Canada has been experiencing some significant discomfort these past few weeks as a result of protests and blockades of railways lines primarily by Canada’s Indigenous First Nations seeking to stop the construction of a pipeline through the lands of the Wetʼsuwetʼen Nation in British Columbia. These have managed to shut down most of Canada’s rail network causing considerable negative economic impact. Although court injunctions have been issued against the protestors, the various police forces involved have been reluctant to forcibly remove the protestors, fearing further escalation and damage to ongoing efforts at reconciliation between the various levels of governments in Canada and its indigenous peoples.
That Canada’s First Nations have suffered centuries of colonial neglect and misrule is a well-acknowledged fact, and the current federal government under Prime Minister Trudeau has pledged to make reconciliation and redress a priority. Nonetheless, the protests are starting to polarize the broader Canadian public which is starting to feel the economic pain that the blockades are causing. This is being fueled by no shortage of knee-jerk pressure from some opposition politicians who are demanding a forcible police response against the “thugs” and “paid outside agitators” that they claim are behind the blockades.
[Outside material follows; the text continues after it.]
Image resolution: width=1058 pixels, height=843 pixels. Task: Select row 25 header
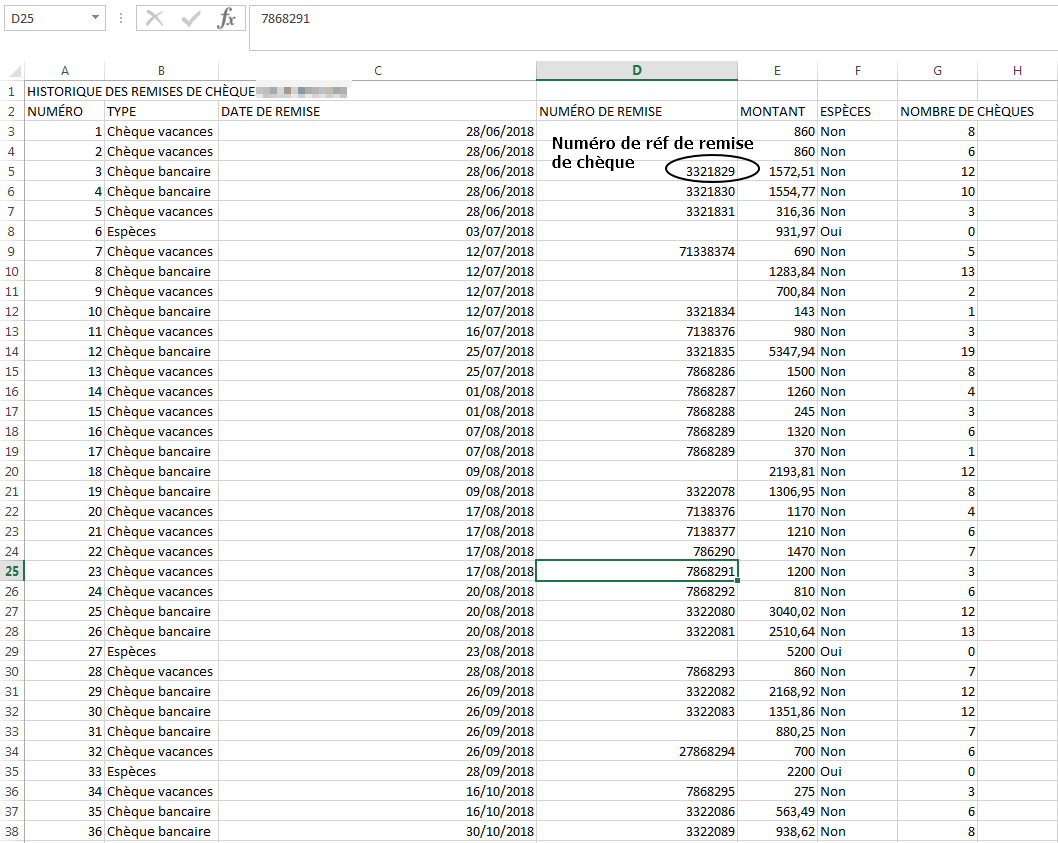point(12,571)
Regrettably, very few Canadians understand the complexities behind the various laws, treaties, governing structures and regulations that govern indigenous affairs here in Canada. One example of this is the fact that most of the elected band councils of the Wet’suwet’en support the pipeline, whereas most of the hereditary chiefs of the Wet’suwet’en Nations do not. One would think that the so-called “elected” councils should take precedence, but it’s not quite that simple.
One needs to understand that all the elected band councils in Canada are subservient to the federal Minister of Crown-Indigenous Relations and Northern Affairs Canada (CIRNAC). Their activities are governed by the Indian Act first put in place in 1876. Although it has been amended over the years, it largely retains a distinct colonial nature. The Minister has complete authority to determine who can vote, what the council does, what salaries the chief and council members get, and how it spends the money it gets from the government. The Minister has virtual veto power over any and all activities of the councils and their “elected” chiefs. One does not have to be a political expert to recognize that these “elected” officials may not always place the interests of their people above those of their government masters.
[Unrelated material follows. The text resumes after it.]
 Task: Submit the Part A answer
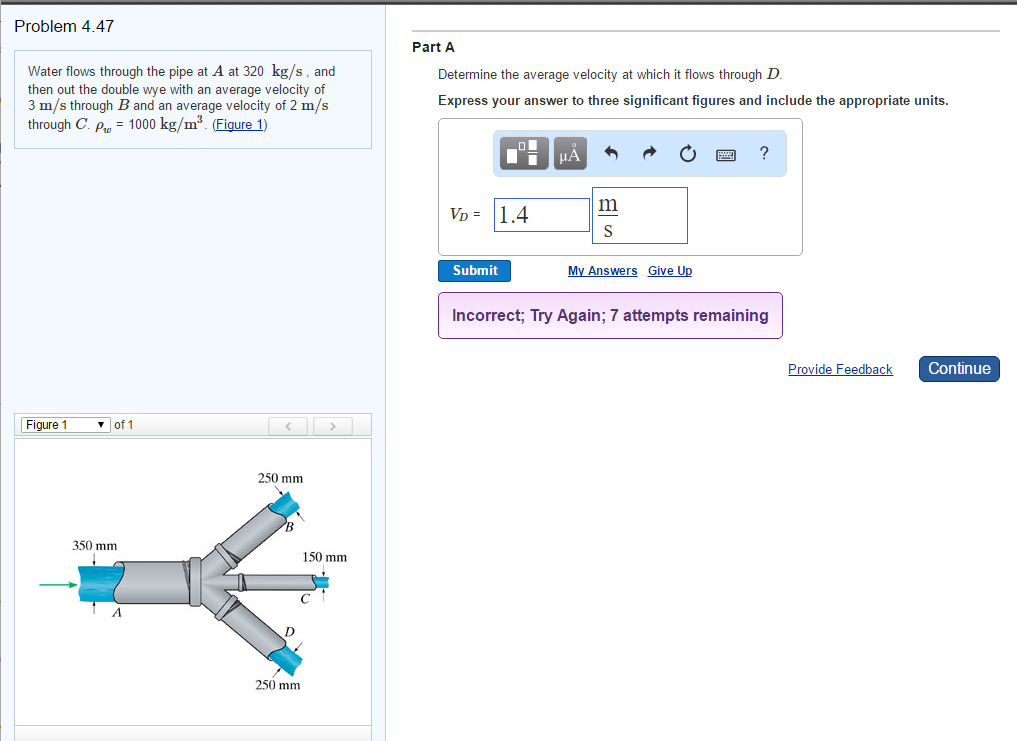click(x=474, y=270)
The hereditary chiefs on the other hand, derive their power and authority from historical tradition, and are not dependent or subservient to the interests of the government. Further, the Indian Act and the jurisdiction of elected band councils legally only applies to reservation land as defined by the various treaties concluded between the various first nations and the colonial British or Canadian governments. The territory at the center of the dispute in B.C. was never ceded by treaty to the Canadian government and hence does not fall under the jurisdiction of the Indian Act. The Wet’suwet’en hereditary chiefs are legally right in their claims to have jurisdiction over this unceded territory, and this has been confirmed by a Supreme Court ruling in 1997. Canada’s Constitution specifically recognizes indigenous land rights, and the Canadian government has no legal or constitutional authority to force the Wet’suwet’an chiefs to do what they don’t want to.
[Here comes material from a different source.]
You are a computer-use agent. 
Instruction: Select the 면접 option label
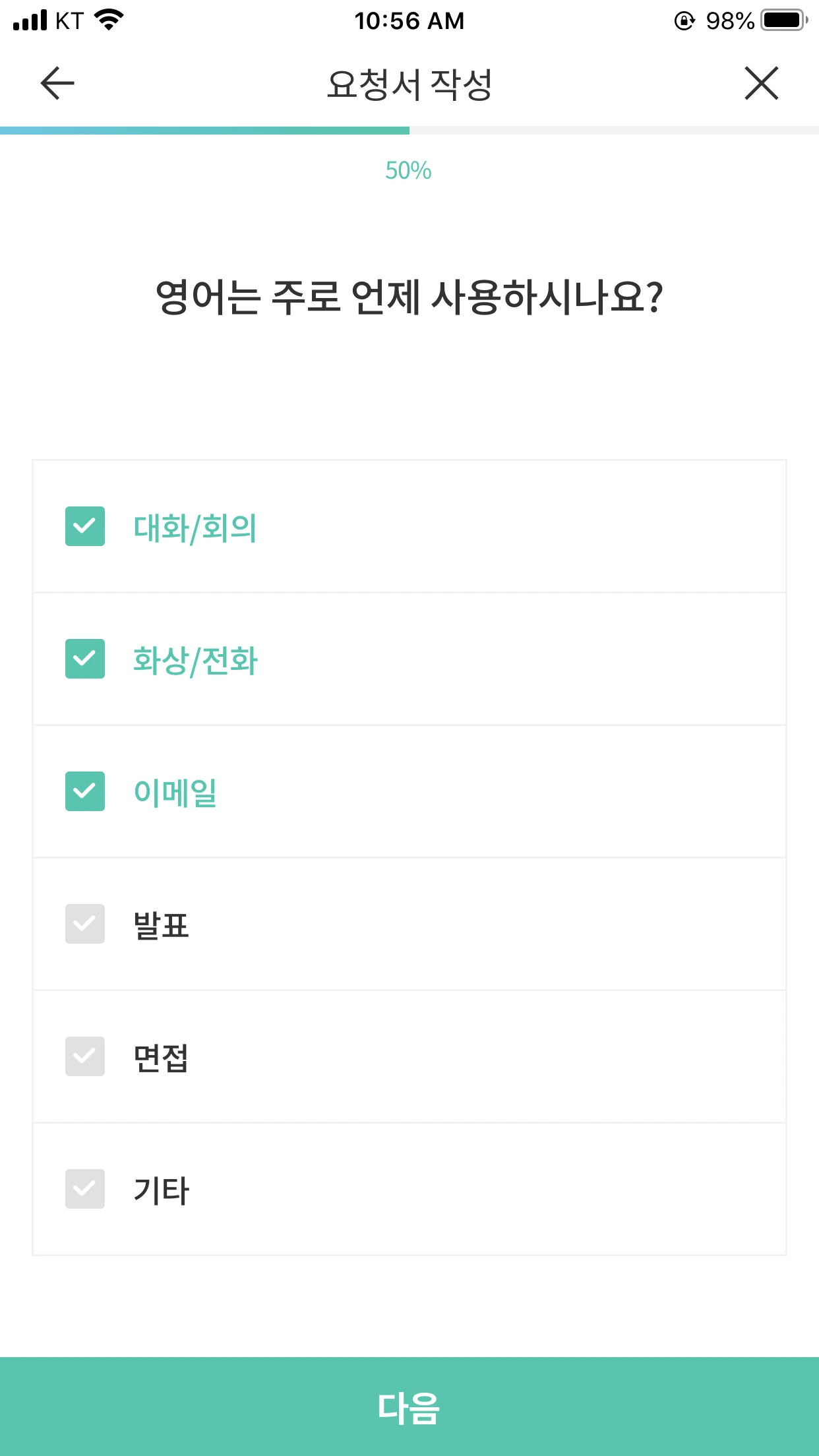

The current dilemma that the Trudeau government faces is not a problem of their own making, but the result of hundreds of years of colonial rule which resulted in the theft of native land and cheating Canada’s native people of their rights, heritage and dignity. Resorting in brute force to resolve this latest crisis is neither a practical nor a moral solution to a long-standing historical issue. To self-righteously demand that the First Nations negotiate peacefully rather than engage in disruptive blockades and protest is disingenuous. They have been “negotiating” for centuries with nothing to show for it. The government has failed in even its most basic obligation to provide safe drinking water, and many reservations have been without potable water for decades.
Many Canadians are growing increasingly angry over the impasse on this issue, but that anger should be directed not at the natives behind the protests, but at the long list of governments and politicians that have failed to act to fix a historical human rights injustice.